> Problem details
Skip the pictures. Transcribe exactly the lines from the line containing "GBA火焰纹章封印之剑Hack (125, 1977)" to the end of the listing.

> Given data
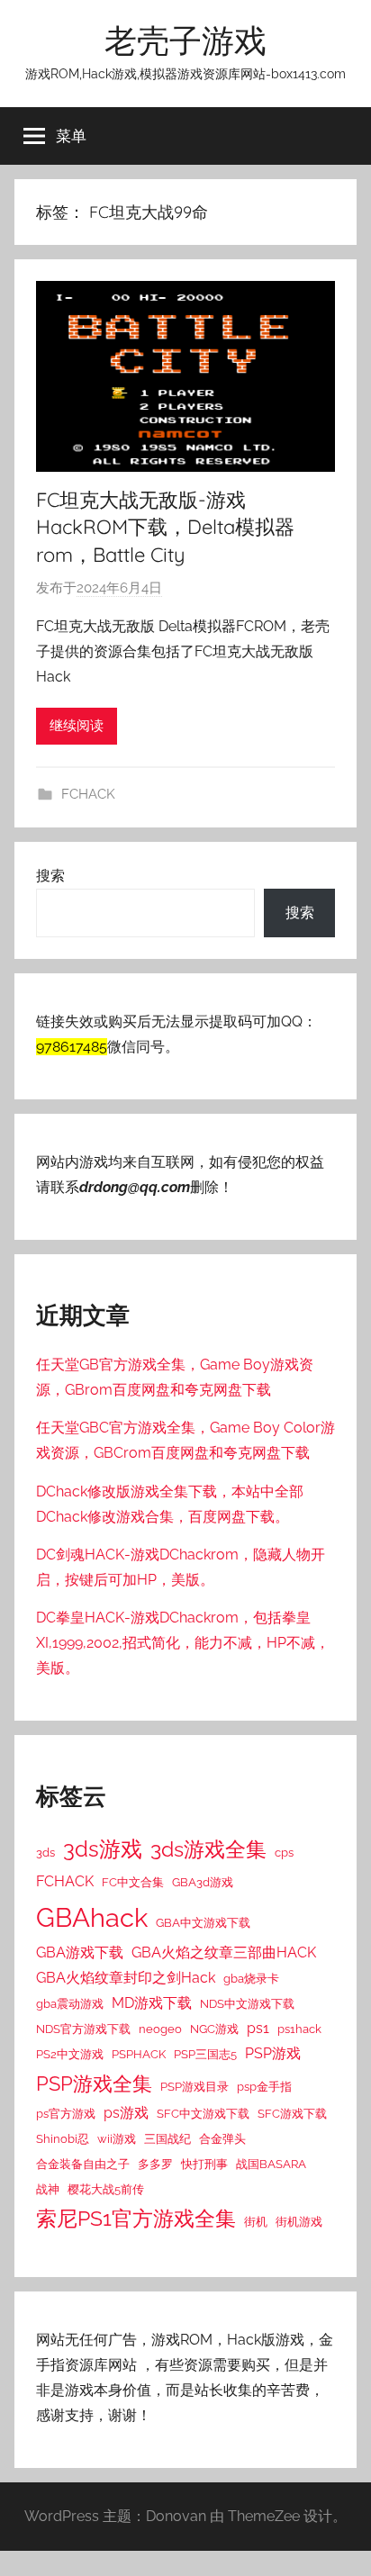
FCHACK (88, 794)
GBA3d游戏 (202, 1882)
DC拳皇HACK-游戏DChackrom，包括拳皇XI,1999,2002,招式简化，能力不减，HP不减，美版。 (183, 1643)
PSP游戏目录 (194, 2086)
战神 (47, 2189)
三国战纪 (167, 2138)
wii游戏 (116, 2138)
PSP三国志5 (205, 2054)
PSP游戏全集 (94, 2083)
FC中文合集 (133, 1882)
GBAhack (92, 1917)
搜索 (50, 875)
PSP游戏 (273, 2053)
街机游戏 (299, 2221)
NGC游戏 (214, 2028)
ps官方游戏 (65, 2113)
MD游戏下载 (152, 2002)
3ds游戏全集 (208, 1849)
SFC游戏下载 (292, 2113)
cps (284, 1852)
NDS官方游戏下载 (83, 2028)
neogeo (160, 2028)
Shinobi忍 (62, 2138)
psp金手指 (264, 2086)
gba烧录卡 (251, 1978)
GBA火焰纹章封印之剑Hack (125, 1977)
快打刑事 (204, 2163)
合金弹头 (222, 2138)
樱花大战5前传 (106, 2189)
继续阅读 (77, 726)
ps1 (258, 2028)
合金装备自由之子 (83, 2163)
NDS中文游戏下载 (247, 2003)
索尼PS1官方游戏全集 (136, 2218)
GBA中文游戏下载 (203, 1922)
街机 (255, 2221)
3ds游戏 (102, 1849)
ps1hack (299, 2028)
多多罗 (155, 2163)
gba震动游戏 (70, 2003)
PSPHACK (139, 2054)
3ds (45, 1852)
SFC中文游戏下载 (203, 2113)
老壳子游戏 (185, 40)
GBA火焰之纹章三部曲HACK (223, 1952)
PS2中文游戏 (70, 2054)
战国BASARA (271, 2163)
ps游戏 (126, 2112)
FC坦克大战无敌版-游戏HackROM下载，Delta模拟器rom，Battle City (165, 527)
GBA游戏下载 (79, 1952)
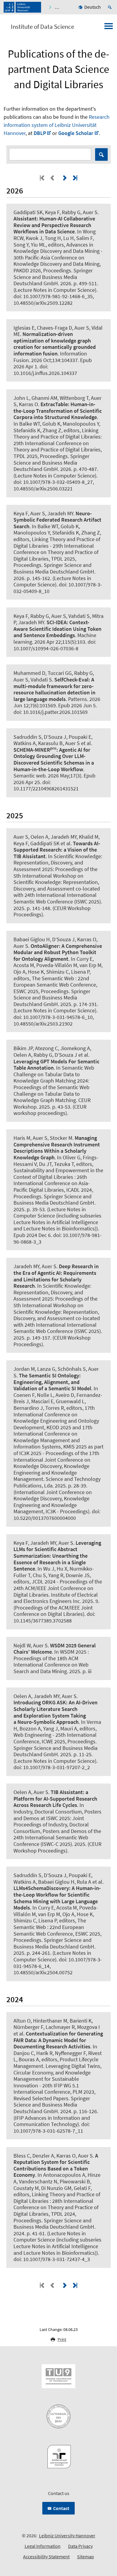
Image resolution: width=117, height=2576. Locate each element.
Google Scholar (75, 133)
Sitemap (85, 2557)
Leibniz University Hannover (67, 2536)
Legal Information (43, 2546)
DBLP (40, 133)
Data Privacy (80, 2546)
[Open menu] (108, 27)
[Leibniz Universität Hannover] (22, 7)
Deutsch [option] (92, 7)
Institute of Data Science (42, 26)
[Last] (74, 177)
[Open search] (110, 7)
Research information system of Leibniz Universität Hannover (57, 124)
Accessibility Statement (46, 2557)
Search (101, 154)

> Reply to the task
GBA火焰纹章封印之剑Hack (125, 1977)
快打刑事 (204, 2163)
合金弹头 (222, 2138)
樱花大战5前传 (106, 2189)
继续阅读 (77, 726)
ps1 (258, 2028)
合金装备自由之子 (83, 2163)
NDS中文游戏下载 (247, 2003)
索尼PS1官方游戏全集 (136, 2218)
GBA中文游戏下载 (203, 1922)
街机 (255, 2221)
3ds游戏 (102, 1849)
ps1hack (299, 2028)
多多罗 (155, 2163)
gba震动游戏 (70, 2003)
PSPHACK (139, 2054)
3ds (45, 1852)
SFC中文游戏下载 (203, 2113)
老壳子游戏 (185, 40)
GBA火焰之纹章三部曲HACK (223, 1952)
PS2中文游戏 (70, 2054)
战国BASARA (271, 2163)
ps游戏 (126, 2112)
FC坦克大战无敌版-游戏HackROM下载，Delta模拟器rom，Battle City (165, 527)
GBA游戏下载 (79, 1952)
Image resolution: width=117, height=2576. Locate each element.
Google Scholar (75, 133)
Sitemap (85, 2557)
Leibniz University Hannover (67, 2536)
Legal Information (43, 2546)
DBLP (40, 133)
Data Privacy (80, 2546)
[Open menu] (108, 27)
[Leibniz Universität Hannover] (22, 7)
Deutsch [option] (92, 7)
Institute of Data Science (42, 26)
[Last] (74, 177)
[Open search] (110, 7)
Research information system of Leibniz Universität Hannover (57, 124)
Accessibility Statement (46, 2557)
Search (101, 154)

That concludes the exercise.